--- In [email protected], "Sheri" <sheri...@...> wrote:
>
> --- In [email protected], "entropyreduction"
> <alancampbelllists+yahoo@> wrote:
>
> > Yeah, that makes sense. Remember, I do two passes. You see error
> > message for second pass. Pass I: Guess. Pass II: send everything
> > in as strings (logical order: I keep track of whether any
> > parameter was converted by guess in pass one: if no such
> > conversion made, no point in Pass II).
>
> If you don't even know which, or even if, its an argument type that is in
> error, making multiple passes makes no sense to me.
I know it's an argument error, because of what IDispatch::Invoke returns.
> Now that you are getting errors that the user can act on, I think it would be
> best if you did the same. Maybe we should try a no-guess model again.

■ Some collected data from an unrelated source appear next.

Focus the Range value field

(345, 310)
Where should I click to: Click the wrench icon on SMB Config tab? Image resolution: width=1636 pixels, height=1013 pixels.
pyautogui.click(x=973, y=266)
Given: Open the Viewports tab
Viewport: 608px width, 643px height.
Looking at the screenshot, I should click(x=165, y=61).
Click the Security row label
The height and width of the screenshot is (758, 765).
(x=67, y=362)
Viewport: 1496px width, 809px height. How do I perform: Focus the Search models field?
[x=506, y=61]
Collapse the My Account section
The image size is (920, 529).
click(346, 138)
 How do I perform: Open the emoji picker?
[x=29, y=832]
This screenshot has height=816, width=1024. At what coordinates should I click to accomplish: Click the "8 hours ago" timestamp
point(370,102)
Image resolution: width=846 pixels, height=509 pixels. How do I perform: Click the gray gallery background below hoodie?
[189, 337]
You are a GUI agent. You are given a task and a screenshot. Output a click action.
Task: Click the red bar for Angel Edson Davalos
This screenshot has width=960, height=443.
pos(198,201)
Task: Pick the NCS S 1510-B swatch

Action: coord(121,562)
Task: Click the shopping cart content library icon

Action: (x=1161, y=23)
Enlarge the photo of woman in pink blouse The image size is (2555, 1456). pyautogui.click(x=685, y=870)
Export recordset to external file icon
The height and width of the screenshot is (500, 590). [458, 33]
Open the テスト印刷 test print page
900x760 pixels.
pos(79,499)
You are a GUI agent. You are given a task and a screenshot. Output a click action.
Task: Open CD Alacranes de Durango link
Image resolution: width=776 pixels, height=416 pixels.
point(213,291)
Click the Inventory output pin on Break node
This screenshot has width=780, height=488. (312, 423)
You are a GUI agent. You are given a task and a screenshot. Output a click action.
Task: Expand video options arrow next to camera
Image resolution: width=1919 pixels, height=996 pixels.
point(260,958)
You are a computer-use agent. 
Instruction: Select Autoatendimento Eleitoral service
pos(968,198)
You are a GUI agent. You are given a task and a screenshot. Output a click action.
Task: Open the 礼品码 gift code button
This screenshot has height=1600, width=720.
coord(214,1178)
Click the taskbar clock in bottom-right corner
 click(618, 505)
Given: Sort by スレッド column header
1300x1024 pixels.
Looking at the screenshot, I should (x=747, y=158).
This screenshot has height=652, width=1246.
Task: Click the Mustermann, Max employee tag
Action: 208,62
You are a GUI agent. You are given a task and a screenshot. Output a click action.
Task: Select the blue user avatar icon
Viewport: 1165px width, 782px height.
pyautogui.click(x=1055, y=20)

Not quite. If IDispatch::Invoke returns DISP_E_TYPEMISMATCH or one of several
other error codes, _if_ the server code works as it should
it should return argument number in puArgErr argument. In my experience,
servers don't always do what they should, but yes, I'm considering confining my
guessing to specific arguments nominated by
*puArgErr. That means
(1) call to IDispatch::Invoke with all strings
(2) if that fails with a DISP_E_TYPEMISMATCH and apparently valid
*puArgErr, (which hopefully will only happen with VT_VARIANT VAARIANTS, guess a
type other than string.
(3) If IDispatch::Invoke fails again with DISP_E_TYPEMISMATCH and apparently
valid *puArgErr other than previous *puArgErr, repeat
One problem with this design is multiple calls to IDispatch::Invoke, which is a
very heavyweight call, and therefore can be very slow. If someone drops in a
15-argument method call, all taking VT_VARIANTs mean to be, e.g. booleans, and
the server code isn't well written so strings aren't accepted, that's 15
IDispatch::Invoke call. Do that in a loop and you've probably got molasses
> I believe you are calling functions that will try to coerce what is needed
> from the VARIANTs received. But for whatever reason, sometimes the called
> functions can't do that. Maybe it can't do it if you send it a specific type
> in the variant. Maybe it needs a VT_VARIANT and VT_VARIANT can only be sent
> as VT_BYREF. Presumedly the pointer can point to a Variant of a specific type
> such as VT_BSTR. The other possibility it has something to do with which
> process the Variant data lives in. Either way, using VT_VARIANT|VT_BYREF
> could be the answer.
VT_BYREF is a whole other issue. If the typeinfo for an argument doesn't
indicate that an argument is to be passed by reference, it's not a great idea.
But I'll try.
BTW with pVarParam (VARIANT*) set up as a VT_BSTR, containing "1", this works:
hr = VariantChangeTypeEx(pVarParam, pVarParam,
GetUserDefaultLCID(), 0, VT_BOOL);
ergo whoever wrote search method forgot to use VariantChangeTypeEx or
VariantChangeType in the code that implements.
> >
> > I think you did local r=myselect.Search(chgVec[i,1], wholeword,
> > casesensitive, chgVec[i,2]) equivalent in vbs and it worked?
> I can't really model Powerpro's regex to 2d vector into vbscript. Vbscript,
> if passed 123 instead of "123" for parameter #1 of the Search method gives an
> Indesign error message for Parameter #1. You could now do the same.
Try comPlugin0.72_100120.zip. For optional VT_VARIANTs, no longer attempts to
populate with defualt value, if any. Doesn't make any other changes, i.e.